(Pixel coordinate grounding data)
☆ ☆ ☆
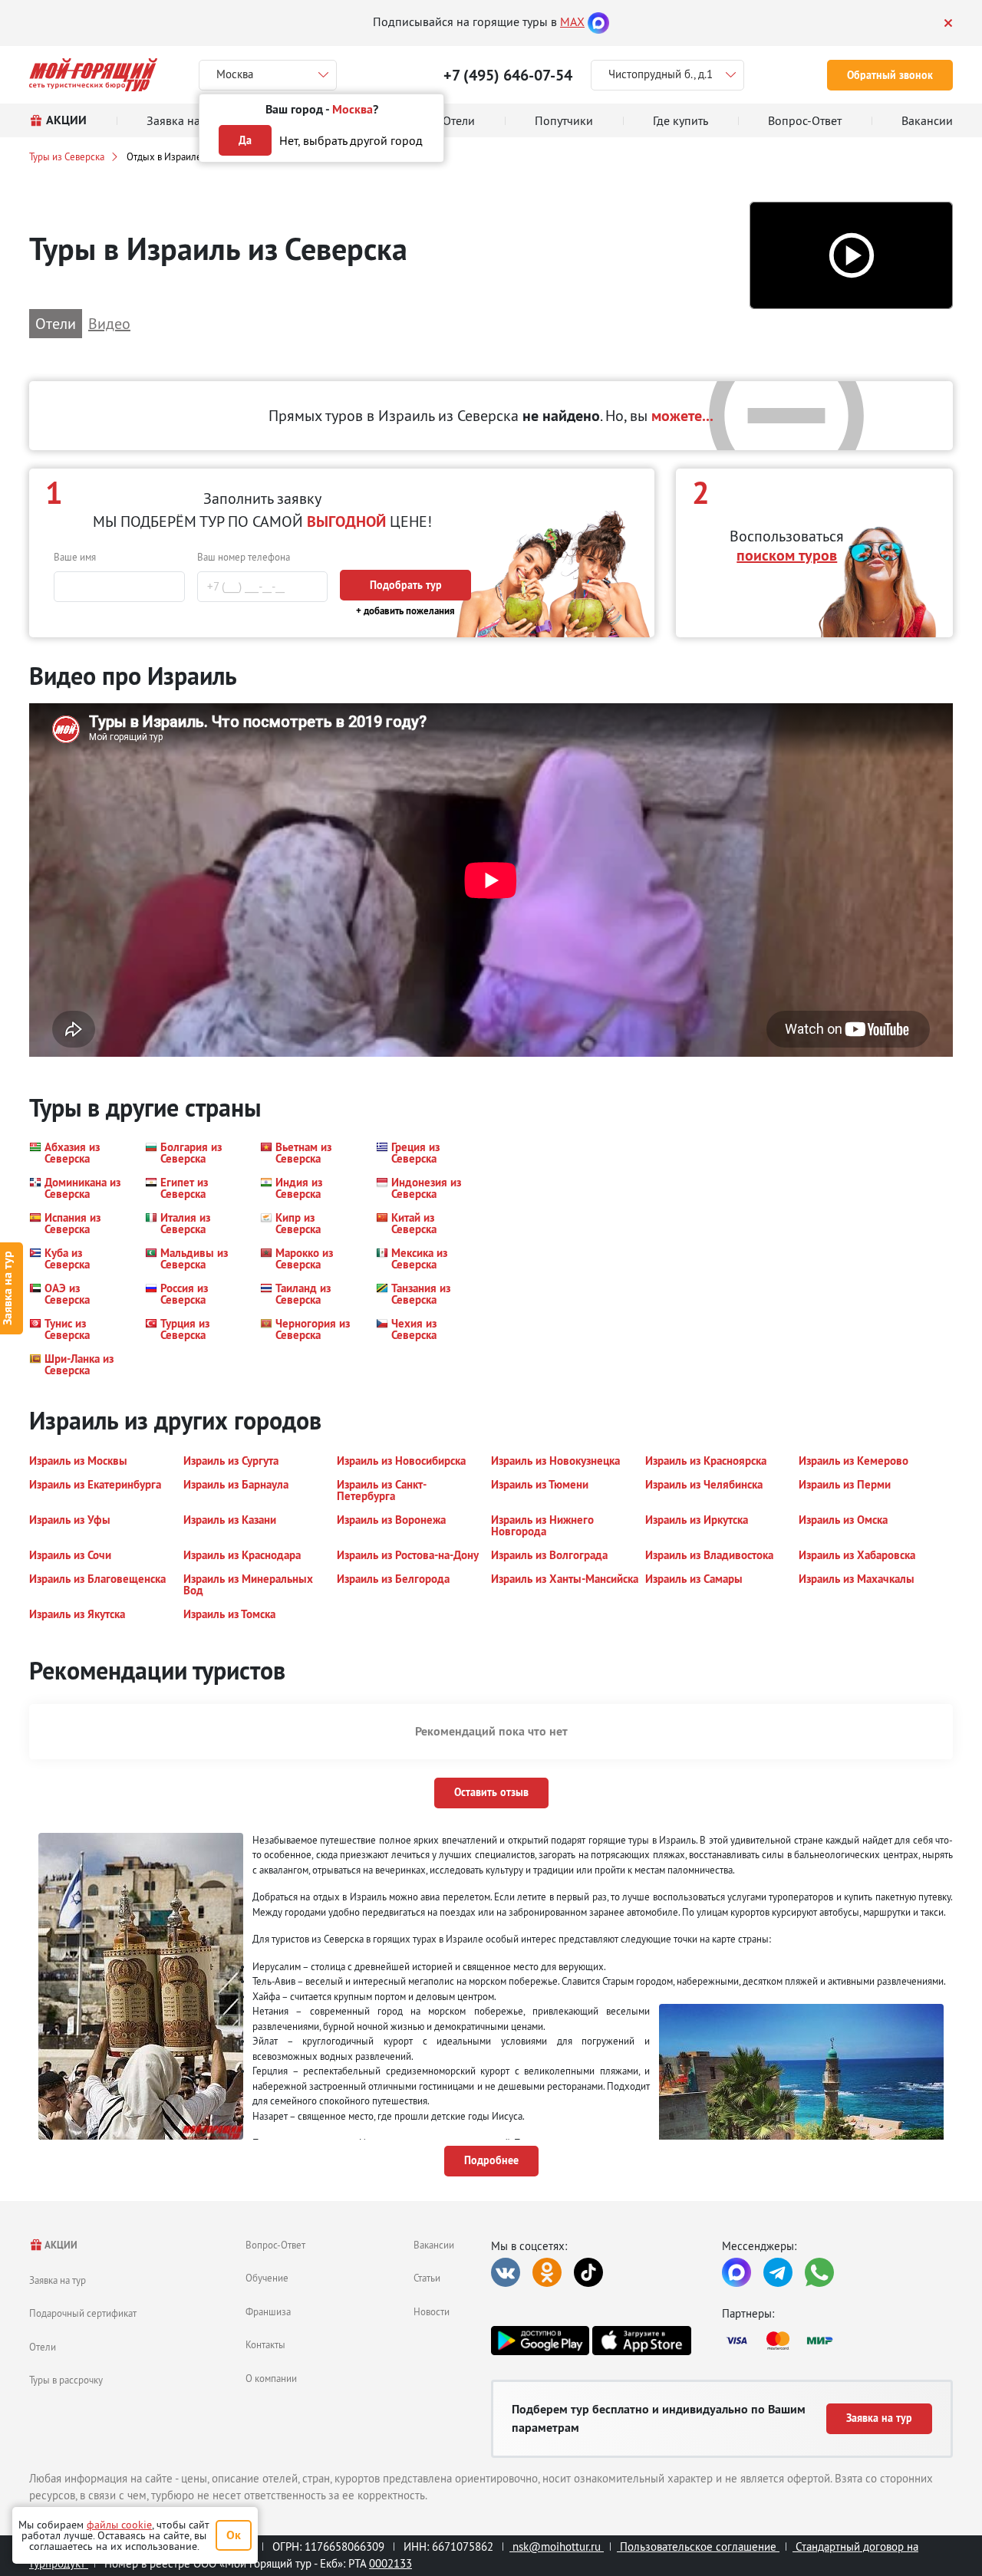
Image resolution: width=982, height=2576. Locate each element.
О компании (271, 2378)
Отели (42, 2347)
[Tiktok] (588, 2272)
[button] (851, 256)
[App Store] (641, 2340)
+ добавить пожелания (405, 610)
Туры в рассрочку (66, 2380)
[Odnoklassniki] (547, 2272)
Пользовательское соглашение (698, 2546)
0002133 (390, 2563)
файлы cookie (119, 2525)
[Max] (598, 21)
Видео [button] (109, 323)
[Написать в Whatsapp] (819, 2272)
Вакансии (434, 2245)
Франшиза (268, 2311)
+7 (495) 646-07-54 (507, 75)
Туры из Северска (66, 156)
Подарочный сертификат (83, 2313)
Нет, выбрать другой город (351, 140)
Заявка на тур (57, 2280)
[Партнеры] (837, 2340)
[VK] (505, 2272)
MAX (572, 21)
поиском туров (786, 555)
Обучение (267, 2278)
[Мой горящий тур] (93, 74)
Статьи (427, 2278)
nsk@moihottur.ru (556, 2546)
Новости (432, 2311)
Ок (233, 2535)
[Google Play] (540, 2340)
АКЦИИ (60, 2245)
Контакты (265, 2344)
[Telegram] (778, 2272)
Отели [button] (55, 323)
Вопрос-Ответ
☆ ☆ ☆
**What you should do:**
Write out the records above in full and exactly, with no pictures.

**Reply:**
Image resolution: width=982, height=2576. Locate each element.
О компании (271, 2378)
Отели (42, 2347)
[Tiktok] (588, 2272)
[button] (851, 256)
[App Store] (641, 2340)
+ добавить пожелания (405, 610)
Туры в рассрочку (66, 2380)
[Odnoklassniki] (547, 2272)
Пользовательское соглашение (698, 2546)
0002133 (390, 2563)
файлы cookie (119, 2525)
[Max] (598, 21)
Видео [button] (109, 323)
[Написать в Whatsapp] (819, 2272)
Вакансии (434, 2245)
Франшиза (268, 2311)
+7 (495) 646-07-54 (507, 75)
Туры из Северска (66, 156)
Подарочный сертификат (83, 2313)
Нет, выбрать другой город (351, 140)
Заявка на тур (57, 2280)
[Партнеры] (837, 2340)
[VK] (505, 2272)
MAX (572, 21)
поиском туров (786, 555)
Обучение (267, 2278)
[Мой горящий тур] (93, 74)
Статьи (427, 2278)
nsk@moihottur.ru (556, 2546)
Новости (432, 2311)
Ок (233, 2535)
[Google Play] (540, 2340)
АКЦИИ (60, 2245)
Контакты (265, 2344)
[Telegram] (778, 2272)
Отели [button] (55, 323)
Вопрос-Ответ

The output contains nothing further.